Todas las mujeres tienen 20 años
Fue Aristófanes el primero en burlarse de las mujeres, feministas o no, sobre todo en dos de sus obras. De la poesía al sarcasmo, este griego fustigador de Eurípides, supo llevarlas a la escena en su teatro dionisíaco, mezcla de desdén aristocrático y singular parodia. Algo de todo esto hay en este filme de Fellini, aparte del tema común actualizado en torno del actual feminismo.Su fábula se inicia con el preámbulo de un viaje que ya encierra en sí una clara alusión erótica. Su primera parte se halla dedicada a las feministas representadas a través de una fauna diversa, de actitudes hostiles al hombre. La historia se trasforma entonces en sueño de Quevedo. En él se reconocen, pintados con mejor o peor fortuna, los viejos agravios, las grandes venganzas, las frustradas soluciones. No se trata, sin embargo, de ningún infierno, sino de un simple hotel en donde se reúne uno de tantos congresos parecidos, entre mítines, exhibiciones, coros y danzas, amén de las consignas consabidas que cubren las paredes.
La ciudad de las mujeres
Dirección: Federico Fellini. Argumento y guión: Federico Fellini y Bernardino Zapponi. Con la colaboración de Brunello Rondi. Música de Luis Bacalov. Intérpretes: Marcelo Mastroianni. Anna Prucnal, Bernice Stegers, Donatella Damiani, Iole Silvani, Ettore Manni. Francia, Italia. Satírico-fantástico. 1979. Local de estreno: Luchana I.

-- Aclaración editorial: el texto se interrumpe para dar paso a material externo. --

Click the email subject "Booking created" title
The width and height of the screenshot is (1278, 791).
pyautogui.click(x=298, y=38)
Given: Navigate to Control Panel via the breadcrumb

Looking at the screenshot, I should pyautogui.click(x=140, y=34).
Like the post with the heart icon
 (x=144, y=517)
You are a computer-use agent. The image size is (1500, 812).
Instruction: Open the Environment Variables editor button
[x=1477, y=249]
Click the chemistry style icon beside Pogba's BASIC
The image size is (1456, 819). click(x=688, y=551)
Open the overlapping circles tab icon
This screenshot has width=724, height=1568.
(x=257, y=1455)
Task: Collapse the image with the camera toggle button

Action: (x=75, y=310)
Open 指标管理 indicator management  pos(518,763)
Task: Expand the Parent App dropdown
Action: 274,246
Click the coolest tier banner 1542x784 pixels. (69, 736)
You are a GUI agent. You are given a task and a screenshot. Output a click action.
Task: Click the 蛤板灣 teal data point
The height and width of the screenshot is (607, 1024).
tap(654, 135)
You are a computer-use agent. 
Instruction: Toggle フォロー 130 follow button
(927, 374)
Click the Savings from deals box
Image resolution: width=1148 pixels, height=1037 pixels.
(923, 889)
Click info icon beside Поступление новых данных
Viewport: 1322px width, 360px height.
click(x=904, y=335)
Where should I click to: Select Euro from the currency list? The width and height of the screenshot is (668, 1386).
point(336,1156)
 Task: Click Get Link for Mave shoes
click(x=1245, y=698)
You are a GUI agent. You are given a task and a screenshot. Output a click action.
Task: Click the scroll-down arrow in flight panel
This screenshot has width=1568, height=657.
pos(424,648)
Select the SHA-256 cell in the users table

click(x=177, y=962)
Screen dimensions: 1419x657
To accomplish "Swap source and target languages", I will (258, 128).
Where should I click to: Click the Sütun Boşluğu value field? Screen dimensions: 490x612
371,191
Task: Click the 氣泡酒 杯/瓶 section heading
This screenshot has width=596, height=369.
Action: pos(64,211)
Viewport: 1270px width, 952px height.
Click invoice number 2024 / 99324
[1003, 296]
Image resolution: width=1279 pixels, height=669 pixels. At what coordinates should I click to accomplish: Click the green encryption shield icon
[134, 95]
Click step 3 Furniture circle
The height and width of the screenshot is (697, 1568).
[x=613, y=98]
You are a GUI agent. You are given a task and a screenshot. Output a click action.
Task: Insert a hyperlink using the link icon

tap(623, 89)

Fellini dedica su segunda parte al hombre. Sus pretensiones de jefe, padre, macho, hijo mimado y casanova universal, aparecen tratadas con igual sarcasmo, toman vida en su divertido personaje y en su museo particular, uno de los más felices hallazgos de toda la película.
Sirve de hilo conductor Marcelo Mastroianni, desde su aventura del tren hasta llegar a convertirse en víctima y, a la vez, memoria del autor, que, inevitablemente, como en obras anteriores, vuelve, al fin la mirada hacia atrás, en busca del mundo perdido de su infancia.
A medida que la historia avanza el filme se desmorona. Fellini se repite por no decir que se copia a sí mismo. El rojo tobogán iluminado en la noche recuerda demasiado otros filmes anteriores; las secuencias se amontonan una tras otra en un masivo barroquismo que parece buscar a toda costa un final que no llega sino tras de dos largas horas.
Y el final decepciona. Come, en los cuentos malos, todo ha sido un sueño. La propia mujer le sonríe y comprende. Sus ángeles verdugos le sonríen también. El tren entra en otro túnel. Atrás quedan las ironías sobre actitudes o instituciones, su burla del matrimonio, de las mujeres que pretenden dominar al hombre, que aseguran tener todas veinte años, de hombres que perpetúan actitudes viriles a través de algo que llaman amor, entre ritos, ausencias y monumentos a la madre.
Exceso de hallazgos
A lo largo de dos horas, pesa un exceso de acumulación. Hallazgos felices se malogran a fuerza de insistir en ellos. Hay demasiado esquematismo deshumanizado; sólo cuando la fábula pone los pies en la tierra llega viva hasta el. público, como en la escena del invernadero. Es éste un filme ambiguo porque así lo ha querido su autor, un discurso demasiado cargado de alusiones, signos, símbolos. Cuenta poco que no se haya explicado antes en multitud de ensayoso relatos. Divulga más que enseña. Lo que aporta de nuevo llega con esa habitual aureola brillante de Fellini, que, acierte o no, ha sido y sigue siendo maestro de dos o tres generaciones.